====== Excerpt ======

I like to hammer out requests from authors and bloggers as to 'what is the Play Ethic exactly?' - the quicker you do them, the more you find out about yourself... Trainer and consultant John Williams at Creative Maverick is writing a book for Pearson called 'Screw Work, Let's Play', and I was delighted to do an e-mail interview with him today. For anyone wanting a quick overview of where I am intellectually, emotionally, politically and professionally with The Play Ethic, this should be useful.
Interview with John Williams, Creative Maverick, 14th September 2009
I like to ask interviewees the dinner party question “What do you do?” (It’s a very worker-oriented question but I’m interested to see the creative ways players find to answer it)
I sing, I make songs; I write reviews, commentary, and theory; I parent, love, and (as the footballers say) try to keep my engine going.
What is the play ethic?
The play ethic is what comes after the obsolescence of the work ethic. The work ethic is an ideology or belief-system which asserts that any job has dignity and worth, despite how alienated it makes you feel or how disjunct it is from your desires and aspirations, because society recognises this submission to the job as the basis of social order. The play ethic is an alternative belief-system, which asserts that in an age of mass higher education, continuing advances in personal and social autonomy, and ubiquitous digital networks (and their associated devices), we have a surplus of human potential and energy, which will not be satisfied by the old workplace routines of duty and submission. The identity of a 'player' - optimistic, willing to try and experiment, open to participating with peers in a multitude of projects - fits this new landscape, this new social order, much better. But we need to forge a convincing 'play ethic', particularly for organisations and government, which will help them to change their structures (or make way for new ones) to accommodate the expanding constituency of networked players.
What’s the state of play 5 years on from the publication of your book? How is your mission going?
I feel that my project has contributed its small part to a much wider legitimation of the power and potential of play in mainstream British and American society, particularly in organisational studies, education, social policy and even advertising (I did a lot early consultation with advertisers!). I look at initiatives like the UK government's nine-figure commitment to encouraging play in schools and early development, and I see a lot of the research I was adducing about the cognitive and civic benefits of keeping play at the centre of children's lives being quoted. I know that there are a few initiatives - like The School of Life and the The School of Everything - which were directly inspired by my writing and advocacy. And the continuing invites to speak at events from Sydney to New York, from primary educators to Nokia and Lego, tell me that I have carved out a reasonable expertise, and am having a reasonable impact, on a wider variety of sectors.
Several of the players I have been interviewing and studying come from a background in the music industry (Tim Smit of the Eden Project, Derek Sivers of CDBaby). What does the world of pop & rock music in particular have to offer to the play ethic?
Making rock and pop regularly gives you an unalienated experience of expressing your passions through technique and technology, in collaboration with other people - which is the definition, it would seem to me, of a play ethic! The trendy management term 'ad-hocracy' was tailor-made for the music business: there, people demand enough time and space to experiment, try things out, follow their noses. And they will construct the situations, however provisional or fragile or flaky, that enable them to get the result they have an investment in. All of life is a 'gig' for a musician - an event where you perform with and before others - and I think that this prepares you for a life of self-starting, flexible working and enterpreneurship. We're all players in the most profound sense - courting possibility, living with its openness, not fearing it.

======

_Written task A_. Copy the listing word for word, starting at its first line and ending with the line that contains "This screenshot has height=400, width=700.", with that line included.
The interview above has nothing to do with the listing that comes after it.

====== Entries shown ======

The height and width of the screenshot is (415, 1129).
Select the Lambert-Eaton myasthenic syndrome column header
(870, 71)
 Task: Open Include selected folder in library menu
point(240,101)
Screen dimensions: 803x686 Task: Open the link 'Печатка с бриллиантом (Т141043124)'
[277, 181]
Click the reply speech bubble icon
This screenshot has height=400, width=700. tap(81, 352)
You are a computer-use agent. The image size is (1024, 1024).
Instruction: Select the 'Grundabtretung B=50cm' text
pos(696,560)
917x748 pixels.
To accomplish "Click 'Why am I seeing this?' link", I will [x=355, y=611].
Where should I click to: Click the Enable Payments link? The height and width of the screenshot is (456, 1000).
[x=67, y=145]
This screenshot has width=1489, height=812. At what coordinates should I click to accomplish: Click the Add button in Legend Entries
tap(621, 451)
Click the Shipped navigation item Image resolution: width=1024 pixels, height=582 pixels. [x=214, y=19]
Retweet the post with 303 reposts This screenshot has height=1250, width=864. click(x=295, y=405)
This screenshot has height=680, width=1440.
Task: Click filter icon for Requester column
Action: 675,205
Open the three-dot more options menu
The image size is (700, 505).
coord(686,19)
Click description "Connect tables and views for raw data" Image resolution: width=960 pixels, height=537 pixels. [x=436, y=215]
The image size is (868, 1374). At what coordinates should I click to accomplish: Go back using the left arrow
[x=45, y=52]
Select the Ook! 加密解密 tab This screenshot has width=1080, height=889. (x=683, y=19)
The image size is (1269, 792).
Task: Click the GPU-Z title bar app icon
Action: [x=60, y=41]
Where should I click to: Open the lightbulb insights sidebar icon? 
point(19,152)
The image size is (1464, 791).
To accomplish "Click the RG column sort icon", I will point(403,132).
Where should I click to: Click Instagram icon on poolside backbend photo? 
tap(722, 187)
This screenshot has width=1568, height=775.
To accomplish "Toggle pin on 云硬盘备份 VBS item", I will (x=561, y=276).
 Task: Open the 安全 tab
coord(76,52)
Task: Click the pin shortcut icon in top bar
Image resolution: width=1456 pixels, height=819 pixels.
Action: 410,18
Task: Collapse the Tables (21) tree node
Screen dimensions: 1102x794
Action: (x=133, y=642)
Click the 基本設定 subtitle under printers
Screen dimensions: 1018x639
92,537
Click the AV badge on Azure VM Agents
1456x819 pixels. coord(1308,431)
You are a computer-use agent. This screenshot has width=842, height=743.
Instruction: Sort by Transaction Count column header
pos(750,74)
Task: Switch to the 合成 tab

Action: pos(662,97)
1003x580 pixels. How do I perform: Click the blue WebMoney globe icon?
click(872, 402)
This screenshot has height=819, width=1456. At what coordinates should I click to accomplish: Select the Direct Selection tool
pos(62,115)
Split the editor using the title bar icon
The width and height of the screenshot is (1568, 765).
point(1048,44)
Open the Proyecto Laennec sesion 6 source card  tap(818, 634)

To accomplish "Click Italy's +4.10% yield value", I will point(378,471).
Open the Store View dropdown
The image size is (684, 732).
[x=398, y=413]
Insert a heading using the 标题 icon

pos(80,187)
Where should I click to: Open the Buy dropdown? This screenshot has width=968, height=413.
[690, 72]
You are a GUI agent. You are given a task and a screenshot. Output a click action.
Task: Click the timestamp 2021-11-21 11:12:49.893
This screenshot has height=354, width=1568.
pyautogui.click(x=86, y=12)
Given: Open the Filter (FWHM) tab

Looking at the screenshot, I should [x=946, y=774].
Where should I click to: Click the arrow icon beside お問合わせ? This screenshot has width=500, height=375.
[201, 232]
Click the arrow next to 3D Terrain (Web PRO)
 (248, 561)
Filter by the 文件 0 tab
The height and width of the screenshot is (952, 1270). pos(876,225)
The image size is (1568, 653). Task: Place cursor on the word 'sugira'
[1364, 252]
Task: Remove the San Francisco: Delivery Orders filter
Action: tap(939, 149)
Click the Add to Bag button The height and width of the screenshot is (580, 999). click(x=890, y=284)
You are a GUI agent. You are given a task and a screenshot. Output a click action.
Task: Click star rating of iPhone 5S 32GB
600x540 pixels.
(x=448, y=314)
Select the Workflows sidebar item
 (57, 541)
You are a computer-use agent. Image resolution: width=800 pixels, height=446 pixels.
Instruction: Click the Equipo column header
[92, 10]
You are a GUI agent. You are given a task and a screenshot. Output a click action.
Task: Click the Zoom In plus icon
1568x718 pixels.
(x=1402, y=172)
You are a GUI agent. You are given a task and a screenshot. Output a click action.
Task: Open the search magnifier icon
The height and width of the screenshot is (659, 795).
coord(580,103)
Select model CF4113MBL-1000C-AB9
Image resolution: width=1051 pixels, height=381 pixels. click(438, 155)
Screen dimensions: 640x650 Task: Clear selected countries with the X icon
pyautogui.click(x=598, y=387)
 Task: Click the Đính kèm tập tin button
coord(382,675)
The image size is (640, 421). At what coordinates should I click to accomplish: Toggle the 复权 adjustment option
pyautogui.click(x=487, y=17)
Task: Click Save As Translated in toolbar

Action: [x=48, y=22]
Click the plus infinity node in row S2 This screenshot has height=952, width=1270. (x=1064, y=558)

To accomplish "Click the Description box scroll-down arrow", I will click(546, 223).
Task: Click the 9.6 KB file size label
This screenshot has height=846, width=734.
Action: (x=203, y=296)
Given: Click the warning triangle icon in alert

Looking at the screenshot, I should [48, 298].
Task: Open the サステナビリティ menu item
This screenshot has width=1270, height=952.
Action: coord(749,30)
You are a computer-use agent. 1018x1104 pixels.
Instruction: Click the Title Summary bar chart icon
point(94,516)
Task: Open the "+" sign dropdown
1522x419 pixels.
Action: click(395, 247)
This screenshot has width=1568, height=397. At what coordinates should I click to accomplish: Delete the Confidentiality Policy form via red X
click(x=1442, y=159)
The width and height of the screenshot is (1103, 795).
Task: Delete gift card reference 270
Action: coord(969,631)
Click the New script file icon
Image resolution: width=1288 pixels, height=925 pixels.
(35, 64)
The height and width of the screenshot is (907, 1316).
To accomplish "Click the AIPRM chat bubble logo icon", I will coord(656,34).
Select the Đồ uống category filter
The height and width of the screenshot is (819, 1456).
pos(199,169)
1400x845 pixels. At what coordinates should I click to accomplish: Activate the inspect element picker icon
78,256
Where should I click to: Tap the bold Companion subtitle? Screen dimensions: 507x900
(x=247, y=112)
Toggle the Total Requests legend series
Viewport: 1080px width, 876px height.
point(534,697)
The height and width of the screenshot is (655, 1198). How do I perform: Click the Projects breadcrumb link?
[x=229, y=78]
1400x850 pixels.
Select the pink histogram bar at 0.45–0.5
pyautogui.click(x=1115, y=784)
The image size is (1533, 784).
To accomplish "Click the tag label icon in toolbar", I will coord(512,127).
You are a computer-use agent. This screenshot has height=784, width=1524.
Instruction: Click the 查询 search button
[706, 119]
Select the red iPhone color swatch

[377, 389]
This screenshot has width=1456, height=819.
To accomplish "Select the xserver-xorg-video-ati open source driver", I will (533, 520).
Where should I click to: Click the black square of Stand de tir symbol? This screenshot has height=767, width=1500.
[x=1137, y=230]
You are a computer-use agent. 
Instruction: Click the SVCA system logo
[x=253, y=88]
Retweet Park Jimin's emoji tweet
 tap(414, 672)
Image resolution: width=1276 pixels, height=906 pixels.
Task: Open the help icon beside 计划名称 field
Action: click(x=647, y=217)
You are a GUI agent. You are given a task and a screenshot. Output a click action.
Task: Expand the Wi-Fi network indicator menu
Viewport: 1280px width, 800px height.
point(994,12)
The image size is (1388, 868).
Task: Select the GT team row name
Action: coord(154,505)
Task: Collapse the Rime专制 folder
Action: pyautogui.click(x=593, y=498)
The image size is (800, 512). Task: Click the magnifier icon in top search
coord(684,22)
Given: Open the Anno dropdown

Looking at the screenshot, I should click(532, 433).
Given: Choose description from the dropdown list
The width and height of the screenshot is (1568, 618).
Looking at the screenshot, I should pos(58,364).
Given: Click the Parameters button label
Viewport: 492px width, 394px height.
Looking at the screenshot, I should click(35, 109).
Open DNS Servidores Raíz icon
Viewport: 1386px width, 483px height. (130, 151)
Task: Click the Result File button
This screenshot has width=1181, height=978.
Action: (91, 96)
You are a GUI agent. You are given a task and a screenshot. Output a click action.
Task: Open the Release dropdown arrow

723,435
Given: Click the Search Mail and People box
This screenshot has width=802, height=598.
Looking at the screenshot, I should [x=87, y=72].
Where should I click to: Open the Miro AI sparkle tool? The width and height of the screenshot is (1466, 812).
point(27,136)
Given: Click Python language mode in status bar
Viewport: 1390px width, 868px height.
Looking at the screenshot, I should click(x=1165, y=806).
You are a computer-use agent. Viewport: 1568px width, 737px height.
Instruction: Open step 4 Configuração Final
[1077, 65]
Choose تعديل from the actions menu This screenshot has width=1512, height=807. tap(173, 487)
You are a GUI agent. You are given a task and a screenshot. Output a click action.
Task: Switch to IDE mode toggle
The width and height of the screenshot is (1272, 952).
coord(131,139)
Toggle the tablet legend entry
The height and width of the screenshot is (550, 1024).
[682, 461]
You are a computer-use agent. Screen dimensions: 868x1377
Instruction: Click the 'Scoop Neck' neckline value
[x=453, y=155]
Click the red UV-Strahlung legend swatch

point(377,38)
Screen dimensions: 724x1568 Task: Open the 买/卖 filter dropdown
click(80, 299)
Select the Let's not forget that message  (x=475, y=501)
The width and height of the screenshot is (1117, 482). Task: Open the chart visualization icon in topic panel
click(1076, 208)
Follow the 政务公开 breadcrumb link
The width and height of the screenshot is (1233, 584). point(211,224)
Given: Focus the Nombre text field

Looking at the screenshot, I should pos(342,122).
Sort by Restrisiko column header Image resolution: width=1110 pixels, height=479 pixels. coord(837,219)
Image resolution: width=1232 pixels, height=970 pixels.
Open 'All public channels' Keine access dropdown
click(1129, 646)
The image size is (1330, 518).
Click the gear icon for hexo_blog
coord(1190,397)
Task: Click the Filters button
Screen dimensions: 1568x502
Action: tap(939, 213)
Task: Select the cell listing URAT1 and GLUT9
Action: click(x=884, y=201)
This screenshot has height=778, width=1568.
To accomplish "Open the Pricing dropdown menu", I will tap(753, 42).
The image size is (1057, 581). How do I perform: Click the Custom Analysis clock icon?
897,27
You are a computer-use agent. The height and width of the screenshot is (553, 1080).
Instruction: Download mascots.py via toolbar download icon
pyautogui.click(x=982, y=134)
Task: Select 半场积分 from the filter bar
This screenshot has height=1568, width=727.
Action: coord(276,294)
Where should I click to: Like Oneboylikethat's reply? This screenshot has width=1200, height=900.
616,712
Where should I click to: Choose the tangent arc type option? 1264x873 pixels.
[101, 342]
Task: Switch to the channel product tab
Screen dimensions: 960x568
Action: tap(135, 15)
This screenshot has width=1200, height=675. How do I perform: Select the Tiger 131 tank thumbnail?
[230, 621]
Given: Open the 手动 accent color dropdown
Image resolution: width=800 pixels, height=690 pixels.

======

_Written task B_.
For each statement, say whether the Play Ethic interview agrees with it, answering yes or no and quoting the words that decide it.
(i) The interview with John Williams is dated 14th September 2009.
(ii) John Williams is writing his book for Penguin.
(iii) The School of Life was directly inspired by the interviewee's writing and advocacy.

_Exercise answer A_.
The height and width of the screenshot is (415, 1129).
Select the Lambert-Eaton myasthenic syndrome column header
(870, 71)
 Task: Open Include selected folder in library menu
point(240,101)
Screen dimensions: 803x686 Task: Open the link 'Печатка с бриллиантом (Т141043124)'
[277, 181]
Click the reply speech bubble icon
This screenshot has height=400, width=700. tap(81, 352)

_Exercise answer B_.
(i) Yes: "Interview with John Williams, Creative Maverick, 14th September 2009"
(ii) No: "is writing a book for Pearson called 'Screw Work, Let's Play'"
(iii) Yes: "like The School of Life and the The School of Everything - which were directly inspired by my writing and advocacy"